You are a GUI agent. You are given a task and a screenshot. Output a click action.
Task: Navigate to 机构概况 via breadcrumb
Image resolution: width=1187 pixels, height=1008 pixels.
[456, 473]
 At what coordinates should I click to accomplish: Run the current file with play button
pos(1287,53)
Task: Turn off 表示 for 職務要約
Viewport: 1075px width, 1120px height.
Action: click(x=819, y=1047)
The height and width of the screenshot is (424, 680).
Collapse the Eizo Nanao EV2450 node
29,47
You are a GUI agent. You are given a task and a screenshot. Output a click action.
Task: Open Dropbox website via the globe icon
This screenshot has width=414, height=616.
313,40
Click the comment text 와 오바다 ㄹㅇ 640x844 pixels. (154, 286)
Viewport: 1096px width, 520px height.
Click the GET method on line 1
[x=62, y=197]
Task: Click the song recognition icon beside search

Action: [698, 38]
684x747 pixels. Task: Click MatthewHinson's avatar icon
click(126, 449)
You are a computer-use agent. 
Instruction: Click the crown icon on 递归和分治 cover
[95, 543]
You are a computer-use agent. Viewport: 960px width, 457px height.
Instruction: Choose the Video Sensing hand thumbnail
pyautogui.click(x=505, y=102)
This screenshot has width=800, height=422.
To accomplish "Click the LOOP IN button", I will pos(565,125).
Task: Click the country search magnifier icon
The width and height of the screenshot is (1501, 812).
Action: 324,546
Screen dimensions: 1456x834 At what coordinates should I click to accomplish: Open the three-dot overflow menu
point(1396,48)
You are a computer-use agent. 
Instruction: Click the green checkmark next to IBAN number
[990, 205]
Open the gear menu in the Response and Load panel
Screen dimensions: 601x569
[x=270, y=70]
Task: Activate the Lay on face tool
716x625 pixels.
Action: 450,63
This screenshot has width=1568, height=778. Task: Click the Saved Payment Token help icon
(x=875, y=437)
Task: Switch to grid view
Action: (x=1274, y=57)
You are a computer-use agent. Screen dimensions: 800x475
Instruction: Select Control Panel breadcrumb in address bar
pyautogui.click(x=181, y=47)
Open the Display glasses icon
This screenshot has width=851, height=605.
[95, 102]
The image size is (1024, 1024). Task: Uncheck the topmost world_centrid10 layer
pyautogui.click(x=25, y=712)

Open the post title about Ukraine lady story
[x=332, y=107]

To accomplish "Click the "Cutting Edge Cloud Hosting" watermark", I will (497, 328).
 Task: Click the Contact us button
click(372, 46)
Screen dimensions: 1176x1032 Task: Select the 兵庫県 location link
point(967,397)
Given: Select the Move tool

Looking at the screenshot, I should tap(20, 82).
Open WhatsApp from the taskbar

+++

▶ [Do this]
Please recast the listing above as a JSON list of strings, one string per line, leaving out blank lines.

▶ [Task answer]
[
  "You are a GUI agent. You are given a task and a screenshot. Output a click action.",
  "Task: Navigate to 机构概况 via breadcrumb",
  "Image resolution: width=1187 pixels, height=1008 pixels.",
  "[456, 473]",
  " At what coordinates should I click to accomplish: Run the current file with play button",
  "pos(1287,53)",
  "Task: Turn off 表示 for 職務要約",
  "Viewport: 1075px width, 1120px height.",
  "Action: click(x=819, y=1047)",
  "The height and width of the screenshot is (424, 680).",
  "Collapse the Eizo Nanao EV2450 node",
  "29,47",
  "You are a GUI agent. You are given a task and a screenshot. Output a click action.",
  "Task: Open Dropbox website via the globe icon",
  "This screenshot has width=414, height=616.",
  "313,40",
  "Click the comment text 와 오바다 ㄹㅇ 640x844 pixels. (154, 286)",
  "Viewport: 1096px width, 520px height.",
  "Click the GET method on line 1",
  "[x=62, y=197]",
  "Task: Click the song recognition icon beside search",
  "Action: [698, 38]",
  "684x747 pixels. Task: Click MatthewHinson's avatar icon",
  "click(126, 449)",
  "You are a computer-use agent. ",
  "Instruction: Click the crown icon on 递归和分治 cover",
  "[95, 543]",
  "You are a computer-use agent. Viewport: 960px width, 457px height.",
  "Instruction: Choose the Video Sensing hand thumbnail",
  "pyautogui.click(x=505, y=102)",
  "This screenshot has width=800, height=422.",
  "To accomplish \"Click the LOOP IN button\", I will pos(565,125).",
  "Task: Click the country search magnifier icon",
  "The width and height of the screenshot is (1501, 812).",
  "Action: 324,546",
  "Screen dimensions: 1456x834 At what coordinates should I click to accomplish: Open the three-dot overflow menu",
  "point(1396,48)",
  "You are a computer-use agent. ",
  "Instruction: Click the green checkmark next to IBAN number",
  "[990, 205]",
  "Open the gear menu in the Response and Load panel",
  "Screen dimensions: 601x569",
  "[x=270, y=70]",
  "Task: Activate the Lay on face tool",
  "716x625 pixels.",
  "Action: 450,63",
  "This screenshot has width=1568, height=778. Task: Click the Saved Payment Token help icon",
  "(x=875, y=437)",
  "Task: Switch to grid view",
  "Action: (x=1274, y=57)",
  "You are a computer-use agent. Screen dimensions: 800x475",
  "Instruction: Select Control Panel breadcrumb in address bar",
  "pyautogui.click(x=181, y=47)",
  "Open the Display glasses icon",
  "This screenshot has width=851, height=605.",
  "[95, 102]",
  "The image size is (1024, 1024). Task: Uncheck the topmost world_centrid10 layer",
  "pyautogui.click(x=25, y=712)",
  "Open the post title about Ukraine lady story",
  "[x=332, y=107]",
  "To accomplish \"Click the \"Cutting Edge Cloud Hosting\" watermark\", I will (497, 328).",
  " Task: Click the Contact us button",
  "click(372, 46)",
  "Screen dimensions: 1176x1032 Task: Select the 兵庫県 location link",
  "point(967,397)",
  "Given: Select the Move tool",
  "Looking at the screenshot, I should tap(20, 82).",
  "Open WhatsApp from the taskbar"
]